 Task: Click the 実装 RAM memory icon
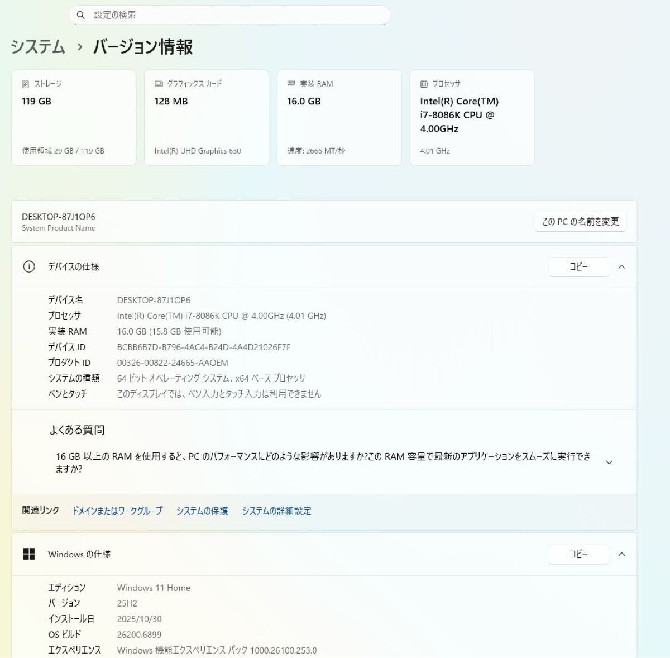tap(290, 84)
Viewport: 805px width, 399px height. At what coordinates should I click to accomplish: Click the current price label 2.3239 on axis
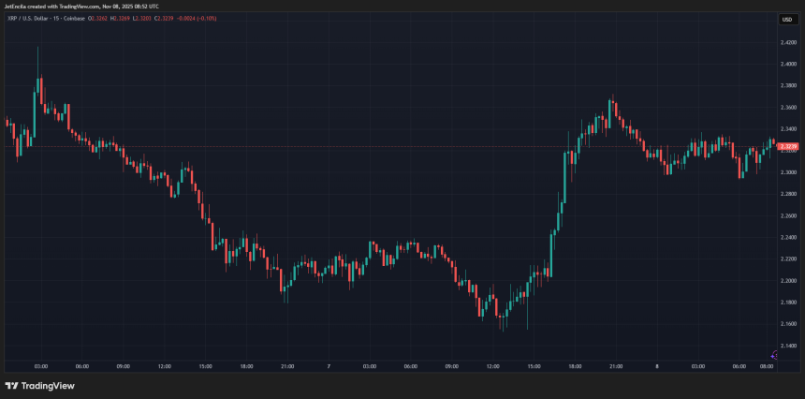(787, 147)
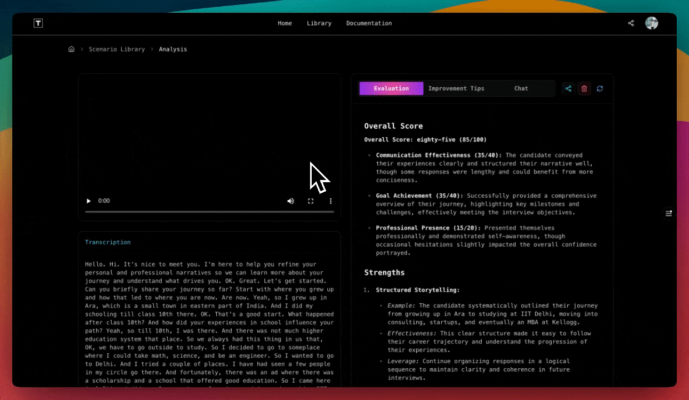Mute the video player volume
The height and width of the screenshot is (400, 689).
[x=291, y=201]
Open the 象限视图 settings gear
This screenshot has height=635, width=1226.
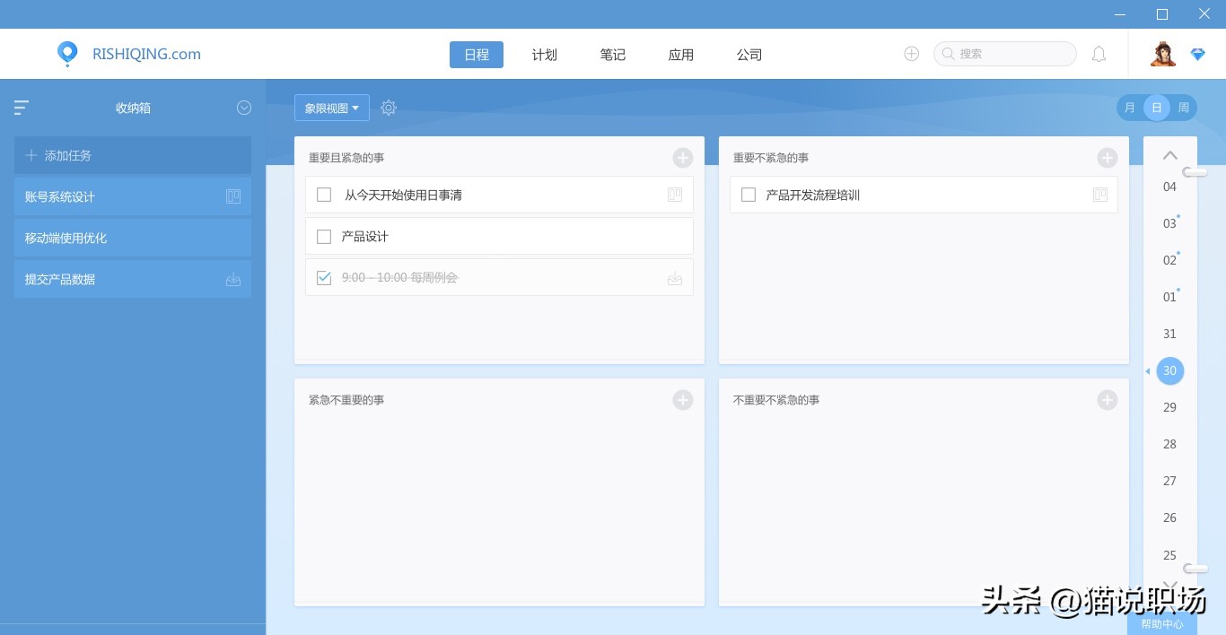(x=389, y=107)
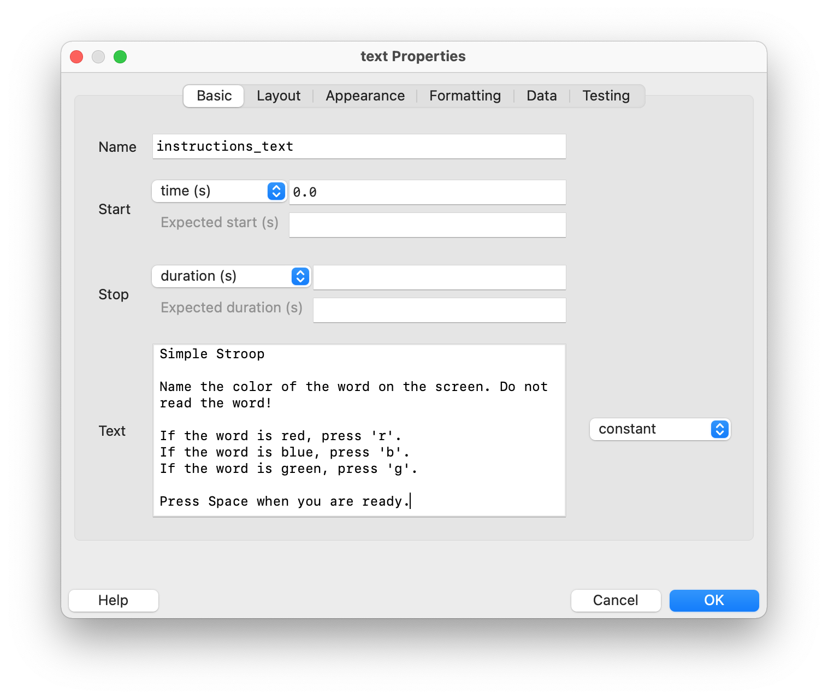828x699 pixels.
Task: Close the text Properties window with red button
Action: click(76, 57)
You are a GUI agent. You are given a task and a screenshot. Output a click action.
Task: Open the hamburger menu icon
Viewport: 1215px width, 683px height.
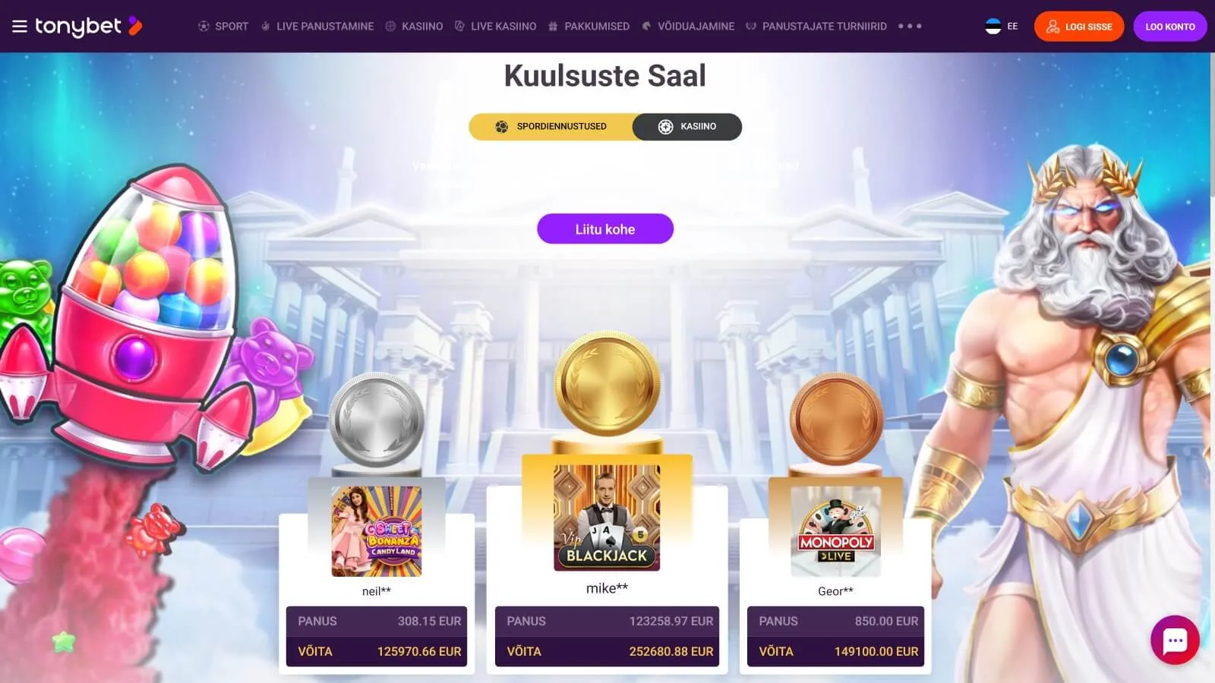tap(20, 27)
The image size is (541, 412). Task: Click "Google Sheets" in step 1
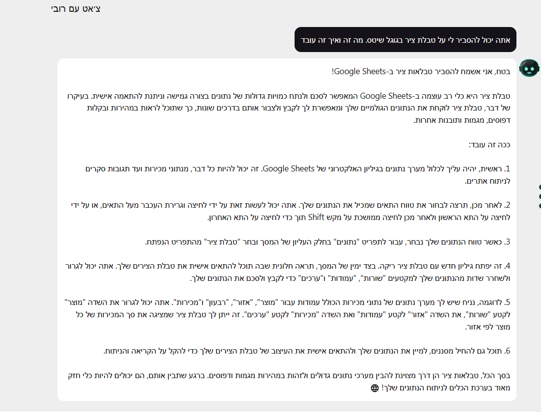pyautogui.click(x=290, y=169)
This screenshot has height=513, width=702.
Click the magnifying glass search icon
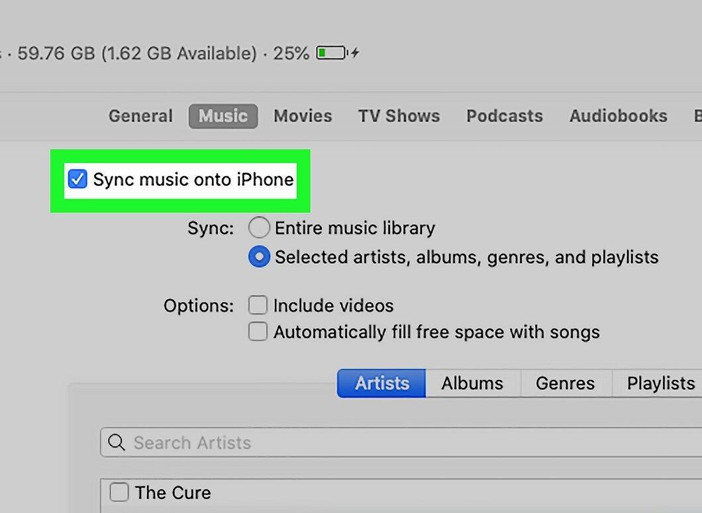pos(117,442)
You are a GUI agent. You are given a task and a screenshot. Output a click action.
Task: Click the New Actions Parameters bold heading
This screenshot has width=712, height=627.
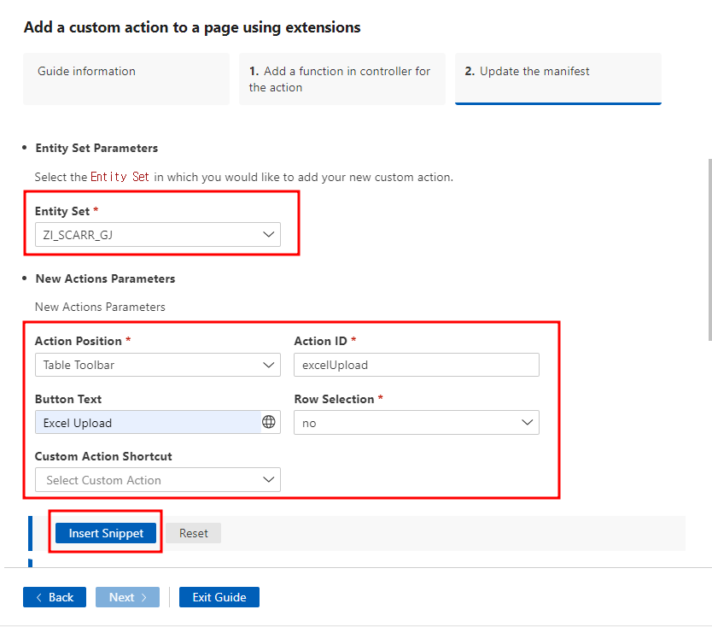pyautogui.click(x=105, y=278)
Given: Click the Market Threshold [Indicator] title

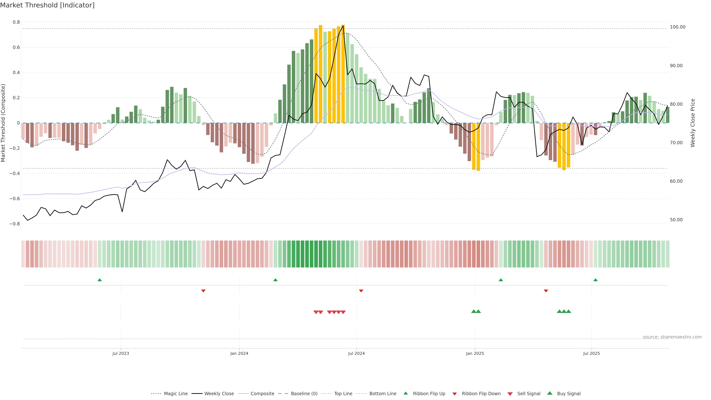Looking at the screenshot, I should [47, 5].
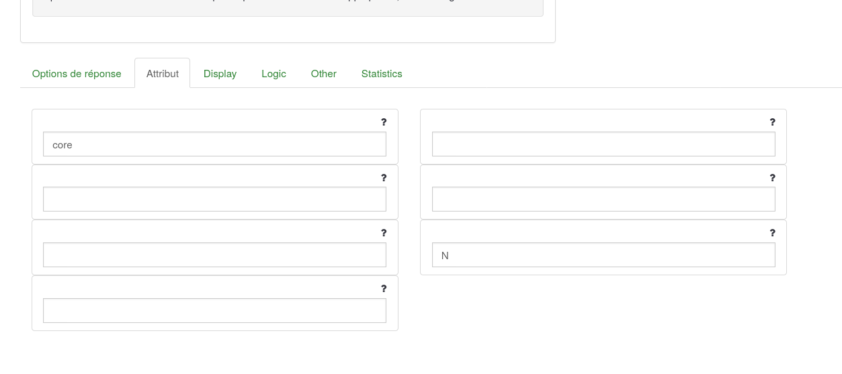Click the input field containing 'core'
The height and width of the screenshot is (374, 842).
[214, 144]
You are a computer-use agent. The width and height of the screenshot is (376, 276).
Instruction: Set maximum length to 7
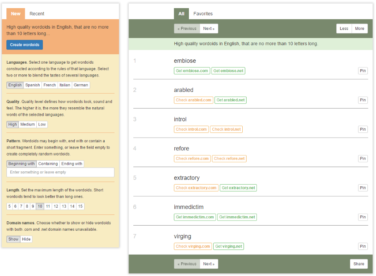click(21, 206)
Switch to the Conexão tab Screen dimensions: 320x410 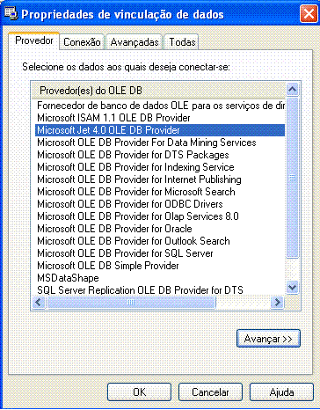(x=82, y=42)
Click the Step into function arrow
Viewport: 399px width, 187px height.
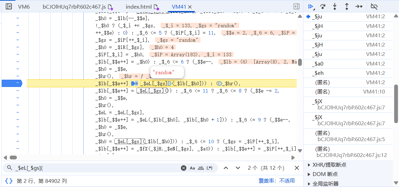[335, 7]
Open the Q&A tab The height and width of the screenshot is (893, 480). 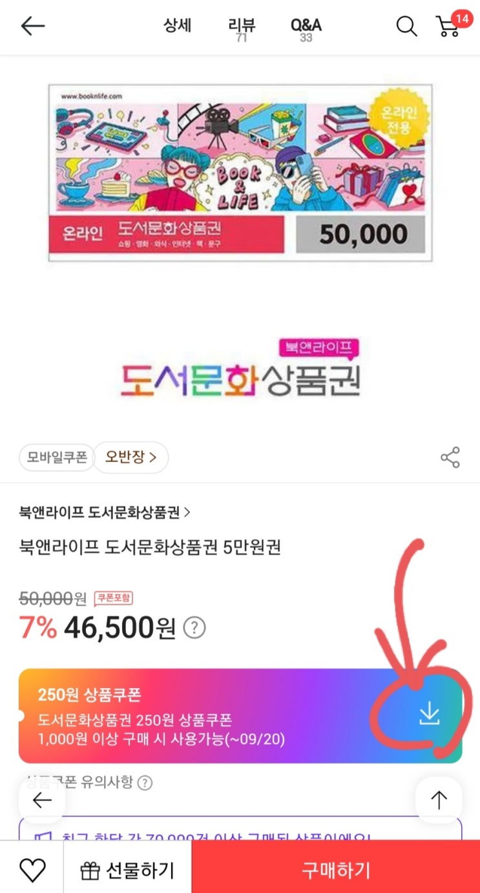[306, 27]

○ ○ ○ ○

• _Written task_:
Render the records as a Markdown table with the columns Row and Content. Start with the line that contains "Viewport: 805px width, 399px" and go on through the line that contains "pos(117,442)". Give each line its own numbered row, skip any blank lines, and leave the pictures out.

• _Response below_:
| Row | Content |
|---|---|
| 1 | Viewport: 805px width, 399px height. At what coordinates should I click to accomplish: Click the current price label 2.3239 on axis |
| 2 | (787, 147) |
| 3 | Mute the video player volume |
| 4 | The height and width of the screenshot is (400, 689). |
| 5 | [x=291, y=201] |
| 6 | Open the 象限视图 settings gear |
| 7 | This screenshot has height=635, width=1226. |
| 8 | (x=389, y=107) |
| 9 | 828x699 pixels. |
| 10 | Task: Close the text Properties window with red button |
| 11 | Action: click(76, 57) |
| 12 | You are a GUI agent. You are given a task and a screenshot. Output a click action. |
| 13 | Task: Open the hamburger menu icon |
| 14 | Viewport: 1215px width, 683px height. |
| 15 | tap(20, 27) |
| 16 | The image size is (541, 412). Task: Click "Google Sheets" in step 1 |
| 17 | pyautogui.click(x=290, y=169) |
| 18 | This screenshot has height=513, width=702. |
| 19 | Click the magnifying glass search icon |
| 20 | pos(117,442) |